A one-minute trailer in Gamescom’s Opening Night Live is worth €125,000 (~$127,600), according to Gamescom itself. That’s the price listed for “partners”—aka sponsors—to secure a spot in the opening livestream hosted by Geoff Keighley, which last year ran for two hours and included more than 30 games.
There’s nothing unusual about sponsors paying to have their games featured in a big showcase like Opening Night Live. If you’ve watched a few livestreams of this type, you’ve probably picked up on certain games that kept popping up in a clear concerted marketing push (I’m looking at you, Blankos Block Party).
What is unique is the price for that sponsorship to be public information: as spotted by Start Menu’s Lex Luddy, Gamescom lists the prices for Opening Night Live trailer spots on a publicly accessible B2B page. A 30 second spot starts at €85,000, though you get the most bang for your buck with a 90-second spot for €165,000.

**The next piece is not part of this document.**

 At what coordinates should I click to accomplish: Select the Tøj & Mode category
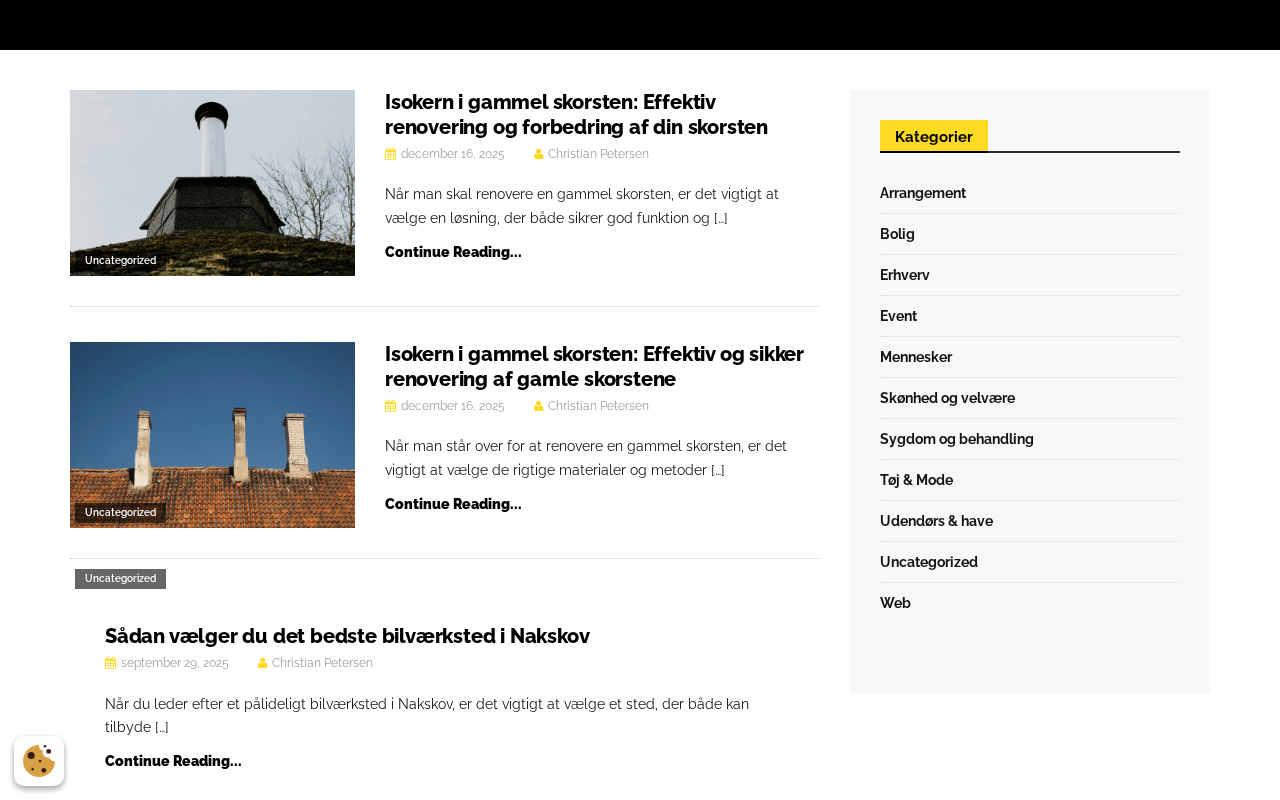[x=916, y=480]
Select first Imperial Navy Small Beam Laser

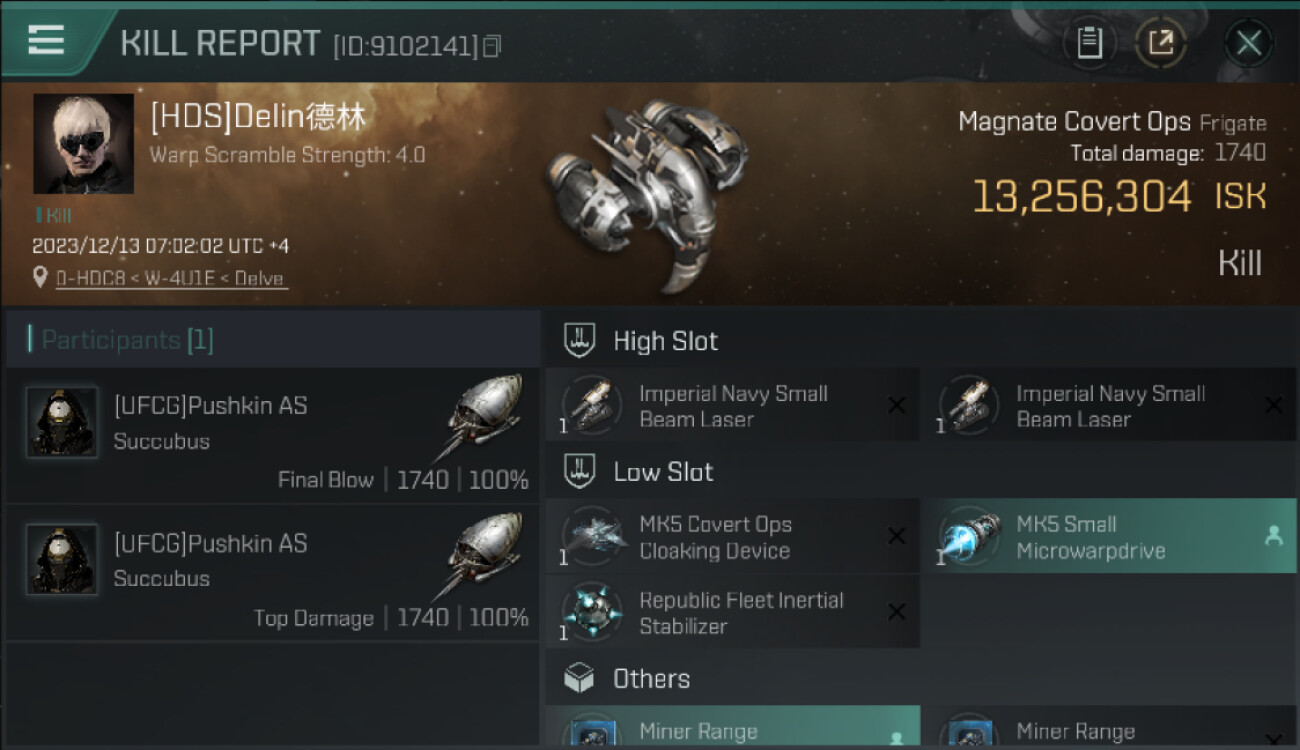(x=732, y=406)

I reached out to Keighley and Gamescom with a few questions about the rates, and what percentage of Opening Night Live is made up of sponsored segments. Gamescom declined to answer specifically, but did say that the majority of games featured in the show are included for free. Other events, including our own PC Gaming Show, work the same way, with the majority of games being editorial inclusions and others being paid sponsors. These events cost hundreds of thousands of dollars, according to my colleague Evan Lahti, PC Gamer’s Global Editor-in-Chief, in order to pay for talent, cameras, studio time, motion graphics, crew, travel, and as we did one year, an animatronic robot to co-host the show.
The price of a segment in Opening Night Live looks steep, but that’s not even the full cost of participating in a big industry event like Gamescom. This year it’s only available to “partners” who already have a presence at the in-person Gamescom event, which is also pricey. The cheapest option for showing a game to consumers, a “terrace stand” on the show floor, costs €149.50 per square meter of space, though you get a bit of a discount if your stand takes up more than 500 or 1,000 square meters.
Oh, and if you want the “digital partner package” to use the Gamescom branding online or participate in things like the “Gamescom Steam cooperation and other platform partnerships,” that’s another €900. Gamescom does note that it has “special rates for indies available,” but it’s clearly majorly expensive to attend these sorts of large scale events, even if you aren’t dropping fat stacks to appear in a livestream. You can see the full breakdown in this Gamescom 2022 PDF.
With E3 returning as an in-person public event in 2023, you can bet it’ll be similarly costly for game developers to attend. In 2020, Reedpop, the PAX organizer that will now also be running E3, hoped to get publishers like Microsoft and Sony to pay $250,000 to have a deluxe digital “booth” during the online-only event. According to Virtualeconcast’s analysis, the priciest digital booth Reedpop actually sold was $18,500.